V
„Oh, Lord“, seufzte Paddy schwer und schloss kurz seine Augen. Ächzend stellte er dann all seine Sachen ab, lief mitten in der Nacht zur Garage, öffnete jene per Knopfdruck und durfte direkt erleichtert aufatmen, da Junias Wagen nicht neben seinem stand. Beinah schmunzelnd lief er zurück zur Haustür – was ihm im Hausflur nur wieder völlig ekelhaft vorkam, sich so über die Abwesenheit seiner Frau zu freuen.

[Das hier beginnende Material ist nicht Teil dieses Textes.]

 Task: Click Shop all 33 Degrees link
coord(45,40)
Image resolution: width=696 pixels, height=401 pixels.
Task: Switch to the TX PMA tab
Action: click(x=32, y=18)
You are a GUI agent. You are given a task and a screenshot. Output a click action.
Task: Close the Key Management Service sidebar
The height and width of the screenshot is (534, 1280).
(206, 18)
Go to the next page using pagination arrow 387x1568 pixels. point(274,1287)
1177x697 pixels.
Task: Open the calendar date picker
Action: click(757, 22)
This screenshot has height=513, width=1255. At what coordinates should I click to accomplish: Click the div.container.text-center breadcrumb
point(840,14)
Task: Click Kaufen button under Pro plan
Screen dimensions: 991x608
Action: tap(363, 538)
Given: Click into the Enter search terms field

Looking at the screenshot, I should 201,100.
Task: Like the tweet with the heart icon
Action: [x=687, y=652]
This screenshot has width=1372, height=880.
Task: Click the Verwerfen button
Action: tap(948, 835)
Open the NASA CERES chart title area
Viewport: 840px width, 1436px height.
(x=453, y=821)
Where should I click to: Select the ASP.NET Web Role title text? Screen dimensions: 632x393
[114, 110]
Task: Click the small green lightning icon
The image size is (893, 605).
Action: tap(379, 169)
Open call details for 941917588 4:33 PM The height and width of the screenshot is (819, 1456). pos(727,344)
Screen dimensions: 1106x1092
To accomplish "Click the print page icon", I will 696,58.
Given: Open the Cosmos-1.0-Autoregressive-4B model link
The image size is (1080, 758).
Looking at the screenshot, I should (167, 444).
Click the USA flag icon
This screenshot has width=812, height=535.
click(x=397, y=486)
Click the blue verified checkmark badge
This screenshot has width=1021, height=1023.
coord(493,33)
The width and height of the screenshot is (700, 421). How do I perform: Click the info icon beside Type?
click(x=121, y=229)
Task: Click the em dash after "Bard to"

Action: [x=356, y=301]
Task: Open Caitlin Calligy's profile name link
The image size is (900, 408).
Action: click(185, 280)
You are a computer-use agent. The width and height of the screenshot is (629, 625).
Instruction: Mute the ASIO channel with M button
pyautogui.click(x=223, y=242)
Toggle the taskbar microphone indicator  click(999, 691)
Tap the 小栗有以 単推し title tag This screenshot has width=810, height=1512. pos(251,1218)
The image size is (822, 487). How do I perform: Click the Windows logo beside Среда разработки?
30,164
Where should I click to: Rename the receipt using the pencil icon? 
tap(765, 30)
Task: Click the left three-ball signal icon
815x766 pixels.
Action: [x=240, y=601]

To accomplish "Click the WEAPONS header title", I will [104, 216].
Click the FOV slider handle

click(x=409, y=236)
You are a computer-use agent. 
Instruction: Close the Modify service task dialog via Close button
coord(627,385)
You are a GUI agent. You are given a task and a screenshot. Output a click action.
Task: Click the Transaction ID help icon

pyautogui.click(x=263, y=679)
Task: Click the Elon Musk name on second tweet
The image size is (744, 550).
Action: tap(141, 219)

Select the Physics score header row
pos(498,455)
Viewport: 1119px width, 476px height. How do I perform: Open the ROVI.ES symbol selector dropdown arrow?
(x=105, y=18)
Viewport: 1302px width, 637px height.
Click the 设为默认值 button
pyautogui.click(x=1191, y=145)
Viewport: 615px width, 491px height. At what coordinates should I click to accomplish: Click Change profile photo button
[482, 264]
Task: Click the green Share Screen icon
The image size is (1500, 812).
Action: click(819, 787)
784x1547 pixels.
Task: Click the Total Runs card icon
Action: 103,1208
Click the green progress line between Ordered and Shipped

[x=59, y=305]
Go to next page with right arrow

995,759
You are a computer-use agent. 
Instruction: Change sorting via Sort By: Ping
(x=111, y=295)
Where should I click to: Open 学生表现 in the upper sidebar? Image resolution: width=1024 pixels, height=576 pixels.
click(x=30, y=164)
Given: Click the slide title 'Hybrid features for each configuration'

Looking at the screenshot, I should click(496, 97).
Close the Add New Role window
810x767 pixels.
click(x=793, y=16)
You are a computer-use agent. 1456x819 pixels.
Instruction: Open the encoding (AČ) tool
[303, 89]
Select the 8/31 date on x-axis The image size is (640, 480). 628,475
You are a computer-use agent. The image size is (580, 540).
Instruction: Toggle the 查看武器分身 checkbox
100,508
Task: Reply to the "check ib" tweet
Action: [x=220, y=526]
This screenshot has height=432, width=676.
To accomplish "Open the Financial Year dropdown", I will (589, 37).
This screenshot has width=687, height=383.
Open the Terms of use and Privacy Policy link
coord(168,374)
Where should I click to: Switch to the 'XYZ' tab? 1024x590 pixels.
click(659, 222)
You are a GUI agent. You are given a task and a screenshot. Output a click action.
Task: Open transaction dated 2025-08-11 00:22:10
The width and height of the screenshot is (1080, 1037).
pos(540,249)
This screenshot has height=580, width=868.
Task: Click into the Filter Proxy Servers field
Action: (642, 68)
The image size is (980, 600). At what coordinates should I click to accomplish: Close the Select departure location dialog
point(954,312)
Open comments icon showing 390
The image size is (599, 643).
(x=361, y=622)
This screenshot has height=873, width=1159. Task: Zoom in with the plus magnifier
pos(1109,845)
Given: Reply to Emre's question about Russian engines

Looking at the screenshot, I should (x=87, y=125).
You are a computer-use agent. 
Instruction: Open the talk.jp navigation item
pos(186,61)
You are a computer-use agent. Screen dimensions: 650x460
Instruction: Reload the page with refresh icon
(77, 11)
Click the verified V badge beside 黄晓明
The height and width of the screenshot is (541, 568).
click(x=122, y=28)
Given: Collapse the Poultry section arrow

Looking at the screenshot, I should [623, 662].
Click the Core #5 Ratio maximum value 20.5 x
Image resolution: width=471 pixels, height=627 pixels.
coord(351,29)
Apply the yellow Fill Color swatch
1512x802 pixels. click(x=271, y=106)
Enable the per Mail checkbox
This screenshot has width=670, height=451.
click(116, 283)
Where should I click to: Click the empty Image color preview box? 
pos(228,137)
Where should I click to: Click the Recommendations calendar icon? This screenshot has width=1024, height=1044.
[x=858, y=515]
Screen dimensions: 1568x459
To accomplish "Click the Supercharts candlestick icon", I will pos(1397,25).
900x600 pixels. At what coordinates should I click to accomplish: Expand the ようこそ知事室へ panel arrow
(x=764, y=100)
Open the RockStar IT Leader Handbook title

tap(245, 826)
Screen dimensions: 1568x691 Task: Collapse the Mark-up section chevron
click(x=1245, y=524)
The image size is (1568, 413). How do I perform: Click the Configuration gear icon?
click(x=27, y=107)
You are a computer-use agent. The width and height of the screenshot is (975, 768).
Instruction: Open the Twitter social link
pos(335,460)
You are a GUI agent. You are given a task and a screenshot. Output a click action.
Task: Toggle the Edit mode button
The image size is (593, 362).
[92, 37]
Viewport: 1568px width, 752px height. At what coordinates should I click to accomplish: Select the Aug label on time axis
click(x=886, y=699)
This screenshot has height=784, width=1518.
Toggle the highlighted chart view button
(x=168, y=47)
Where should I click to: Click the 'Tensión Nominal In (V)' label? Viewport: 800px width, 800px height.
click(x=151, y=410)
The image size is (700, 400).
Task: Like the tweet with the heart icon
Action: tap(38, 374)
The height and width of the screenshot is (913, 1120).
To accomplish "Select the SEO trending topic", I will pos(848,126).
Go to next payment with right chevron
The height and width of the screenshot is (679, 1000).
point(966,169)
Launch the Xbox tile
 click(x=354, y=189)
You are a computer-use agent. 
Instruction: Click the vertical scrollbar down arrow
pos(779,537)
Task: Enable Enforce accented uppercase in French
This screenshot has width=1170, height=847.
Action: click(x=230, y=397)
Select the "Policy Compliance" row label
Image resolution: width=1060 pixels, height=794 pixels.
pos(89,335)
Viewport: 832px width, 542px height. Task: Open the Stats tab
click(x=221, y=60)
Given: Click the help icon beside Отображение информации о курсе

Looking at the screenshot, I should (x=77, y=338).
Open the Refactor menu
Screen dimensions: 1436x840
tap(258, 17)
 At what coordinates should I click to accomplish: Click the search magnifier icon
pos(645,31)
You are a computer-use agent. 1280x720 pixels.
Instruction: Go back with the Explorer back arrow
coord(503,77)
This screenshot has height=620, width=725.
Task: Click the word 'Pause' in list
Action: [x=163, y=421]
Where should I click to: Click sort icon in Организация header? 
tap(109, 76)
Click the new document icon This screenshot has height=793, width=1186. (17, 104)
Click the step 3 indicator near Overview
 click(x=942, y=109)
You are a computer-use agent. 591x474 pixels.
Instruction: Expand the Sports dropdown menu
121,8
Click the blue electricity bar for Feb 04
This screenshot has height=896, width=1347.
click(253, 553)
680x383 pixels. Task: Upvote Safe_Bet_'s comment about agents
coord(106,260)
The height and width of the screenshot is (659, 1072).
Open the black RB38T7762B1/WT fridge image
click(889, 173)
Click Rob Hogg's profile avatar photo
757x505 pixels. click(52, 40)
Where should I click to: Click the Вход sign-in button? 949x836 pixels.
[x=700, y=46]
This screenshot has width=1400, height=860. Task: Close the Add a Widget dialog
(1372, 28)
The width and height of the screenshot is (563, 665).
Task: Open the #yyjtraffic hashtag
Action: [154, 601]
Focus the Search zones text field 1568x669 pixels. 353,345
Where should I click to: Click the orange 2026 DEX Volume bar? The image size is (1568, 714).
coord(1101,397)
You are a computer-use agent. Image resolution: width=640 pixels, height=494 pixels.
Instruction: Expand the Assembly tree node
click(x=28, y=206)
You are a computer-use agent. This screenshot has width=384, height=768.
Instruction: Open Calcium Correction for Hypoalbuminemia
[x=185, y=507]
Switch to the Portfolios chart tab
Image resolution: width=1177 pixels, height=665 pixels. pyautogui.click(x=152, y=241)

Wieder seufzte er schwermütig auf, schob seine Sachen zur Seite und sah sich in seinem eigenen Zuhause um – was ihm nach diesen anderthalb Monaten fremd wie völlig vertraut vorkam. Der Geruch war zumindest derselbe – tief atmete Paddy ein und wurde direkt von anderen Zeiten und solch einer latenten Wehmut übermannt, dass er noch länger einfach herumstand und wieder so manch resigniertes Tönchen von sich gab.
Jegliche Entschlossenheit, die er in Marks und ihrem Sinne verspürt hatte, kam gerade noch mehr ins Wanken – und es fühlte sich selbst falsch an, dass er dagegenhalten und nichts bei seinem trauten Heim fühlen wollte. Aber das tat er einfach nicht.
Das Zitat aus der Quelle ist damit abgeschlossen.